### PASSAGE TO READ
_ _ _ _

Instructions to complete item 9 in the trust tax return relating to income and deductions for rental property.

Published 29 May 2025

Former STS taxpayers still using the STS accounting method

If the trust is eligible and has chosen to continue using the STS accounting method, calculate labels F Gross rent, G Interest deductions, and H Other rental deductions on the STS accounting method.

For more information, see Appendix 13.

Small business entities

Depreciating assets used in rental properties are generally excluded from the small business entity depreciation rules on the basis the assets are part of property that is subject to a depreciating asset lease.

For more information, see Assets and exclusions.

Gross rent

Show at label F Gross rent the gross amount of rental income. This item can't be a loss.

Rental income includes booking or letting fees, bond monies if the trust becomes entitled to retain them, any insurance payouts that compensate for lost or forgone rent, and reimbursements from tenants of deductible expenses incurred.

If the trust is registered for GST, and GST is payable in relation to rental income, exclude the GST from gross rent at label F.

_ _ _ _

### DATASET CONTENT
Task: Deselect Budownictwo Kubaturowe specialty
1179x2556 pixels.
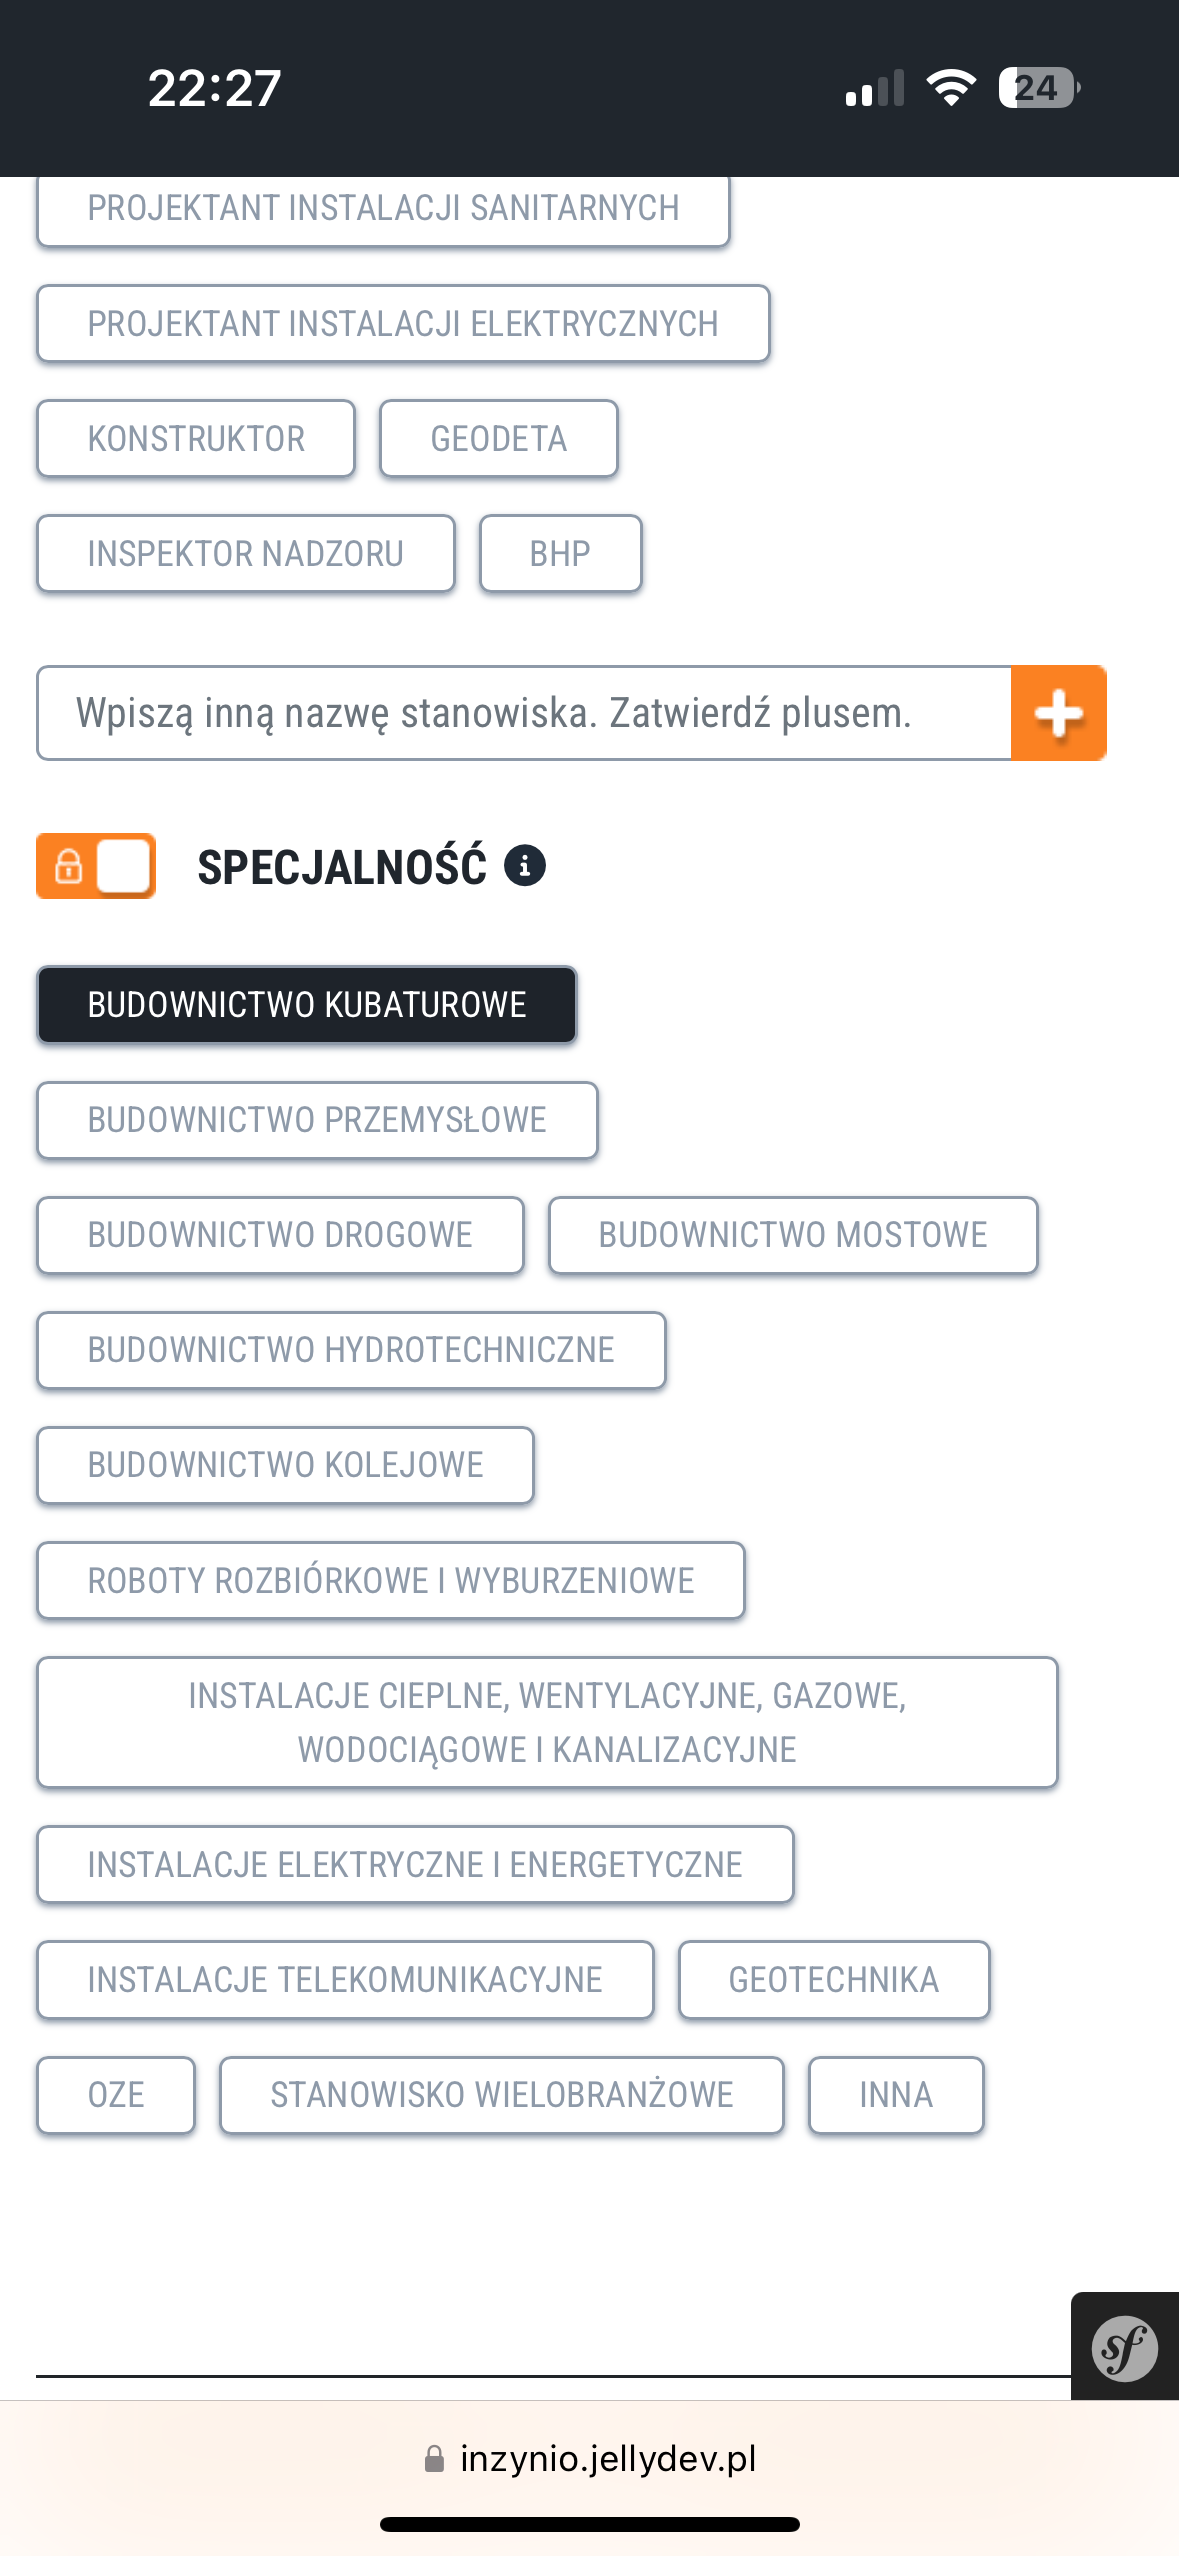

_ _ _ _

### PROBLEM SET
1 – According to the rental property instructions, under what condition may bond monies count as rental income?
2 – Reproduce the stretch of the rental property instructions from "Depreciating assets used" through "rent at label F.".

### SOLUTIONS TO THE TASKS
1 – Bond monies count as rental income if the trust becomes entitled to retain them.

2 –
Depreciating assets used in rental properties are generally excluded from the small business entity depreciation rules on the basis the assets are part of property that is subject to a depreciating asset lease.

For more information, see Assets and exclusions.

Gross rent

Show at label F Gross rent the gross amount of rental income. This item can't be a loss.

Rental income includes booking or letting fees, bond monies if the trust becomes entitled to retain them, any insurance payouts that compensate for lost or forgone rent, and reimbursements from tenants of deductible expenses incurred.

If the trust is registered for GST, and GST is payable in relation to rental income, exclude the GST from gross rent at label F.